Monday, October 28, 2013

Getrude's Last Day

It was four months since I'd last gone to see my friend.

I went to Gertrude's place. The door was hanging open a little bit.

The place had been ransacked. Gertrude was lying on the floor in her bedroom and had been dead for at least a few days or more.

I stepped back and I almost fainted. It looked like someone had played a joke with a dummy dressed in her housecoat and slippers. The skin on her ankles was mottled purple. I ran out of air to breathe and my heart went into shock and I stumbled out her front door and called 911 to tell them I'd found the body. They patched me through to the county coroner. They carried her out on a gurney with a sheet over her.

I looked around her place. Stuff was missing. Her metal nest with the colored stones in it, her ruby necklace, the prescription medications on her nightstand. People had come into her house and taken stuff. Why was I noticing this?

Because I wanted to grab something too! I'm ashamed of this and I'm weeping. Am I crying for her, or for myself?

People stepped around her and got her stuff and did nothing. They didn't care. They got into her kitchen cupboards, opened the stale crackers and dumped them out on the kitchen floor. They took some books by the covers and flung pages everywhere. They threw her sheet music all over the player piano.
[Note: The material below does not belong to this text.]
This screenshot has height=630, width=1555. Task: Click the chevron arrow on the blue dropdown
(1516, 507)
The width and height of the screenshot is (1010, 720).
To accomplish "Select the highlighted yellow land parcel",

They took the velvet throw from off her couch, and they smoked cigarettes and left them to make burn marks on the top of the coffee table.
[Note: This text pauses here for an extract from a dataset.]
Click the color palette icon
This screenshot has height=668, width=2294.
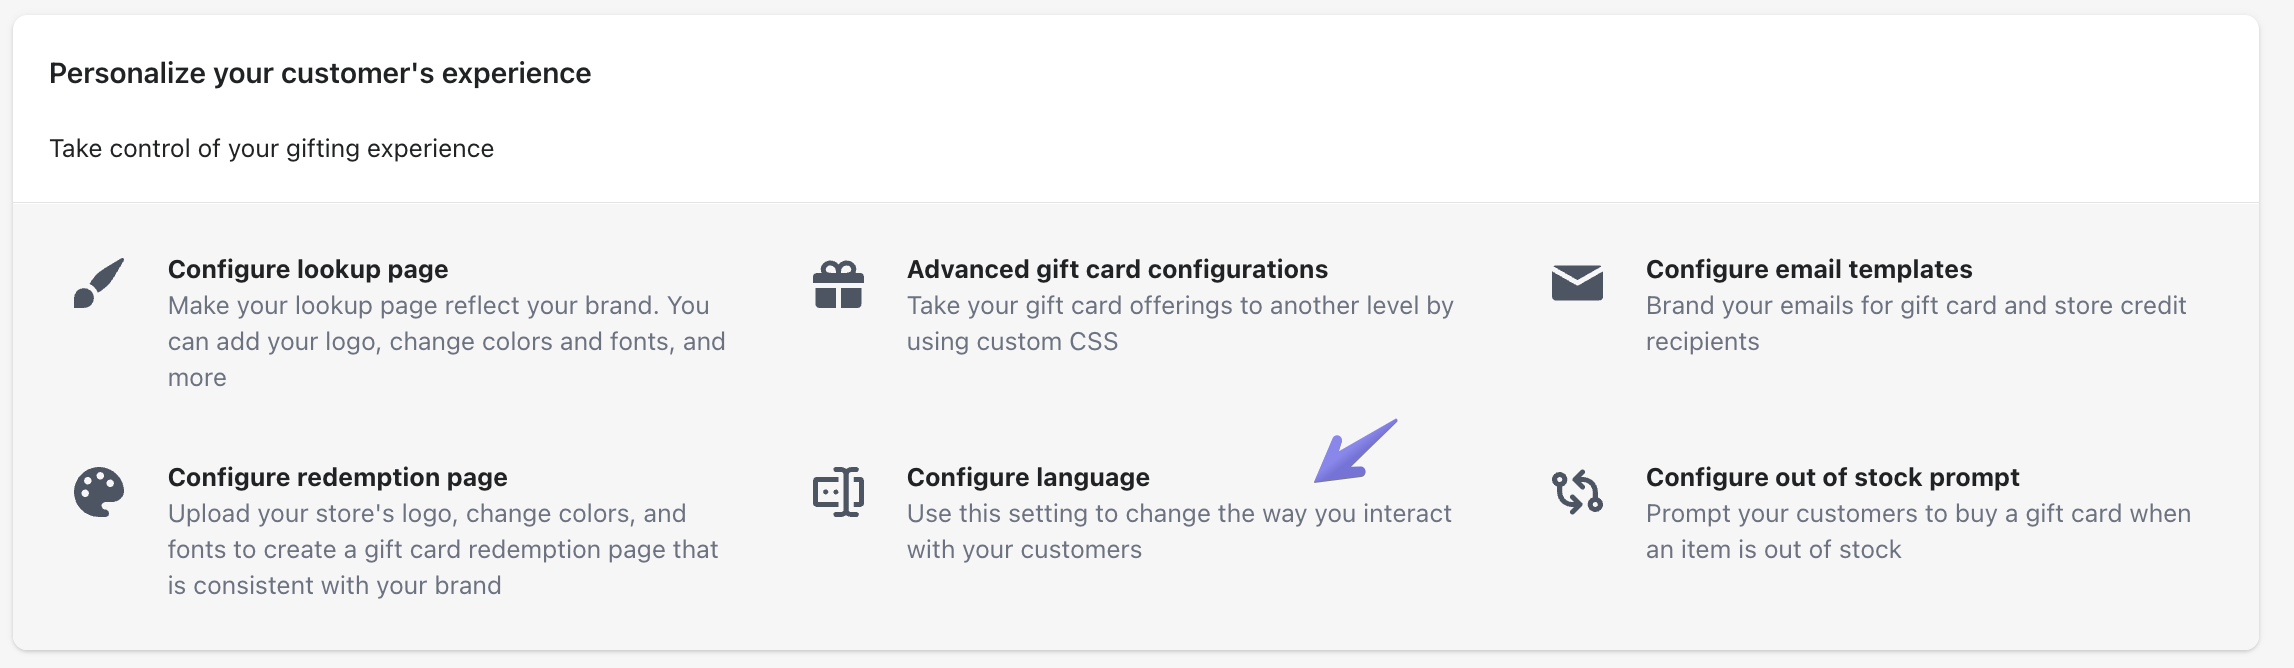pos(99,492)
The whole place stunk of rotten flesh, cigarettes and rotten food from the fridge, natural gas, mothballs and lily of the valley perfume that got sprayed all over. Did Gertrude let them in?
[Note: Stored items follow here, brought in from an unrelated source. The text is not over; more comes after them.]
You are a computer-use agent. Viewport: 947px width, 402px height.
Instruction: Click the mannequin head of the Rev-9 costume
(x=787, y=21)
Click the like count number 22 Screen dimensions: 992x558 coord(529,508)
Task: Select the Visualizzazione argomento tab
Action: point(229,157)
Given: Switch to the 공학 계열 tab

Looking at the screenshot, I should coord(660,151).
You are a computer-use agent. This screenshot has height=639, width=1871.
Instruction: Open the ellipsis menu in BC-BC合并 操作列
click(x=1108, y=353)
I took Gertrude's address book. It was on her desk. Most of the names in it, so carefully written, are crossed out. I'm keeping it.

My heart is a vacuum. She deserved to have me or somebody there holding her hand and blessing her, seeing to it that she got a proper farewell, and buying her flowers. I will take the ashes they bring me in a plain, brown box, and I will probably put them in an urn sometime as soon as I find a nice one. Goodbye, my friend. I'll never forget what she showed me. She helped me with my disappointment. She helped prepare me for middle age and beyond. She told me stories. Goodbye, Gertrude.

Wednesday, October 23, 2013

So I took a journey, threw my world into the sea...


I can take the bus to Gertrude's place, or I can walk, or drive. Today I've decided to walk to her place, but just right now I need to sit down and write this on my tablet.

I'm in one of those little neighborhood parks where there's a small play area for the kids, a small fountain and a couple of saggy, paint-peeling benches, surrounding a historical monument for someone who achieved...something. I can hear the traffic all around me. Somebody missed the trash can with their crumbled McDonald's bag.

But I'm in a state of near-ecstasy. The sky above is full of clouds, and it reflects from a little puddle in the concrete below my feet. The clouds look as if the wind shredded a cumulus cloud and painted it shades of soot and wool. The sunlight is hidden but what comes through is a side-lit glow. The greenery is also lit from the side, and so there's a lot of dark green but the tops of the bushes are shining with translucent, glassy green. And there are scrub rose bushes with pink blossoms, also lit.

I've got my earphones in, and my music is playing Jethro Tull, and the song is Teacher.

I feel a little cold on my face and hands from the wind gently whipping its way through every crevice, twig, and finger.

I haven't written this blog for a long time because I injured my shoulder. The pain has all but gone completely away. I just have some nerve-sensation in my index finger, but still a lot of weakness. My shoulder still reminds me that it isn't whole or strong anymore. But the good thing is, it's taught me the value of exercising my body. I used to be so strong, I thought I'd stay that way. But I'm going to be fifty years old in just over a year. The strength and energy ebb like the ocean. Injury can bring pain like a tsunami into my carelessly-built life.

I might be able to find what Gertrude found out decades ago: the identity of the human being I am.

I think of her, the way she's kind of perfectly imperfect. The thing is, she knows it. She's so beyond that. Not me--I still think I should be something other.

So, on my way to visit her place, I hope to get a little more of that completeness you find when you visit there.